Exit polls point to Vajpayee failure

Indian exit polls showed tonight that Prime Minister Atal Bihari Vajpayee’s ruling coalition may fall short of winning a majority of parliament seats after voting in the fourth round of the general election.

Exit polls point to Vajpayee failure

Indian exit polls showed tonight that Prime Minister Atal Bihari Vajpayee’s ruling coalition may fall short of winning a majority of parliament seats after voting in the fourth round of the general election.

The five-phase elections in the world’s biggest democracy began on April 20 will end on May 10.

If the exit polls are prove correct, Vajpayee’s National Democratic Alliance would have to draw more small parties into the coalition, making it more likely to fray.

Some of the country’s most violent regions voted today and three deaths were reported by the time polls closed, but Deputy Election Commissioner AN Jha said voting was relatively peaceful.

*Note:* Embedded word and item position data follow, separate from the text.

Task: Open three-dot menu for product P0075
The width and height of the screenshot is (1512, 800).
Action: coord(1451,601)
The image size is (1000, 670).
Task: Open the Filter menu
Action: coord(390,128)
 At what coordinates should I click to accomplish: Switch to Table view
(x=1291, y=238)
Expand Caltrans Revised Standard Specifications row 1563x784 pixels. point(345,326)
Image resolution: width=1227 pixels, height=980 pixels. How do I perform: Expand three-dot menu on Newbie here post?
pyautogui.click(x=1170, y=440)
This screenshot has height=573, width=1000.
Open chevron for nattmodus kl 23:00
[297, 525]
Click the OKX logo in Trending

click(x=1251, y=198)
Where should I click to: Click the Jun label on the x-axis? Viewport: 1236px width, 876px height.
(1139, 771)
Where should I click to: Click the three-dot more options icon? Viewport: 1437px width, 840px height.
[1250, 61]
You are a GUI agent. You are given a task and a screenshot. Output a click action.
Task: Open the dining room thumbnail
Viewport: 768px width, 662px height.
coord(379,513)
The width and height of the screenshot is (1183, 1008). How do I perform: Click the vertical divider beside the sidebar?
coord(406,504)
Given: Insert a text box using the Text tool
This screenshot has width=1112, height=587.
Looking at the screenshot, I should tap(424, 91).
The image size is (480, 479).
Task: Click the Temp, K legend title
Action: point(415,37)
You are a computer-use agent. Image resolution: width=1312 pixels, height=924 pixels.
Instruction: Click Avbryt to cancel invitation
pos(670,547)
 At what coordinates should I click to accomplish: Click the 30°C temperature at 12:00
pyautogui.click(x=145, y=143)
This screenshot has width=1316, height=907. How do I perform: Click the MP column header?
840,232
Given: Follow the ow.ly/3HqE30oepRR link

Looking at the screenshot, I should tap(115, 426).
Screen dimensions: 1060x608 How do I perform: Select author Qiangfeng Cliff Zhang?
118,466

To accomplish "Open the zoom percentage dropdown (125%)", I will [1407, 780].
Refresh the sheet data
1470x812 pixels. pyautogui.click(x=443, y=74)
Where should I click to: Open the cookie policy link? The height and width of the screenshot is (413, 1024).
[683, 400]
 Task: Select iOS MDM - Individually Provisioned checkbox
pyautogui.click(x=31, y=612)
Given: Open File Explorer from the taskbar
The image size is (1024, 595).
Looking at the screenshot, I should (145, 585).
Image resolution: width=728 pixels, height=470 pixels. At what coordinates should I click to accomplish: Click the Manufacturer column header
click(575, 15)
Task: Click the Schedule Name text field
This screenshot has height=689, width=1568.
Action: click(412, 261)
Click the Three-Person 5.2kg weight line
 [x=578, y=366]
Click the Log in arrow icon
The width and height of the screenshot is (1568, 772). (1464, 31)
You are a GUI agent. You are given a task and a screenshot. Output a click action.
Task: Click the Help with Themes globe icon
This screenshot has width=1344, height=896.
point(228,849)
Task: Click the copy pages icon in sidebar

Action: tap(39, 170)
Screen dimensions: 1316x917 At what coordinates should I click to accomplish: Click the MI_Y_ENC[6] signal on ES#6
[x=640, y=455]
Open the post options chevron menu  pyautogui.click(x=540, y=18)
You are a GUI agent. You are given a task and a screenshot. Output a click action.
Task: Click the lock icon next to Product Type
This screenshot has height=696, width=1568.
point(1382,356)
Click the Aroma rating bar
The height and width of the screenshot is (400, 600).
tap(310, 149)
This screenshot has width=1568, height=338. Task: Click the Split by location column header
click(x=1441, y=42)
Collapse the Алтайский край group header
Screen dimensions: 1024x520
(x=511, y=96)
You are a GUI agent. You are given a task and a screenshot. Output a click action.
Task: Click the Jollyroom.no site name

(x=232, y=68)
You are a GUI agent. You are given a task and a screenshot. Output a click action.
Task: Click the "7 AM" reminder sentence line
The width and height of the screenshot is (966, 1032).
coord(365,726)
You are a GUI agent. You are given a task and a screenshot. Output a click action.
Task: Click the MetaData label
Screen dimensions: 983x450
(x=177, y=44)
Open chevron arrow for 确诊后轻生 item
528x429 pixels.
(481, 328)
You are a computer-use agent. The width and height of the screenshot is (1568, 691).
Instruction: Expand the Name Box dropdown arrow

Half of the 107 million eligible voters in the seven states participated, he said.

Vajpayee’s coalition was strongly favoured ahead of the start of elections on the strength of a booming economy and peace overtures with rival Pakistan. But opinion and exit polls have since shown his coalition losing seats overall.

Exit polls today showed that trend continuing.

“I am not nervous” about exit polls, Vajpayee said before voting in Lucknow, capital of Uttar Pradesh state.

However, the general secretary of his Bharatiya Janata Party, Pramod Mahajan, acknowledged the governing coalition might not win enough seats to form a majority government.

Vajpayee, 79, was opposed in Lucknow by an old friend and former member of his Cabinet, Ram Jethmalani, 80, who questioned the prime minister’s mental and physical fitness to lead the nation of one billion, and objected to the pro-Hindu agenda of the premier’s party.

The main opposition Congress party led by Italian-born Sonia Gandhi argues that the government’s prosperity drive has been limited to cities and hasn’t touched the lives of people in villages, where most Indians live.

In its exit poll, Star News projected Vajpayee’s coalition getting 270 to 282 of parliament’s 543 elected seats, with 167 to 179 for Congress and 87 to 89 for smaller parties. Aaj Tak projected 266 votes for Vajpayee’s coalition and 175 for Congress and its allies, with smaller parties getting 102.